» **DIRECTIONS**:
Where a line below holds the string "pixel", that line goes into the answer.

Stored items
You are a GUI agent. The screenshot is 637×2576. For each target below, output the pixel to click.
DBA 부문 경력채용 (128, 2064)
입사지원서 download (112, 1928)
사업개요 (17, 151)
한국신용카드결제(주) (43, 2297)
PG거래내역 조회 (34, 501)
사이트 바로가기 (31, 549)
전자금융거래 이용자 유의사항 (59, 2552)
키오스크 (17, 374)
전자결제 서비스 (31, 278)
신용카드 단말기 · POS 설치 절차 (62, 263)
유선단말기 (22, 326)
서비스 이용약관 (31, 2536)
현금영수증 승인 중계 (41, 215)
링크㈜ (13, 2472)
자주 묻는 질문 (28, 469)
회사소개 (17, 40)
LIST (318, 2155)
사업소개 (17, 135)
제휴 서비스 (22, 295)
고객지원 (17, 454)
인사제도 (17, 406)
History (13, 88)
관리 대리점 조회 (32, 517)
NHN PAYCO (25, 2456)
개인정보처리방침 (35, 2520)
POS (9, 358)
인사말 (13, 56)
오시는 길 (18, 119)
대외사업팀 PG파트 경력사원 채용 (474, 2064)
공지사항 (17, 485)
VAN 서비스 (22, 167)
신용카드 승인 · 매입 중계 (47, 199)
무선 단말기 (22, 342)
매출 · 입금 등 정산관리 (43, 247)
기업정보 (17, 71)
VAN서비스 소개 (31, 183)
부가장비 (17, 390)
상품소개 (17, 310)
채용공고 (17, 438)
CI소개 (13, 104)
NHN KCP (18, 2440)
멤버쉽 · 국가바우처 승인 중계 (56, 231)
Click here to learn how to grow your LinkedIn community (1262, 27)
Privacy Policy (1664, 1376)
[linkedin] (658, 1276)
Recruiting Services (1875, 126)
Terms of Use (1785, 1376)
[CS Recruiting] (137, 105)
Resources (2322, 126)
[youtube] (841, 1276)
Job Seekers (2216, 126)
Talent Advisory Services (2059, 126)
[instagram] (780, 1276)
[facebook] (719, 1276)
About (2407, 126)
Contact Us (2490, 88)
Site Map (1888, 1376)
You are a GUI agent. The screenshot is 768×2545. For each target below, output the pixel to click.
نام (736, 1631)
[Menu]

» **YOUR SOLUTION**:
You are a GUI agent. The screenshot is 637×2576. For each target below, output the pixel to click.
You are a GUI agent. The screenshot is 768×2545. For each target below, output the pixel to click.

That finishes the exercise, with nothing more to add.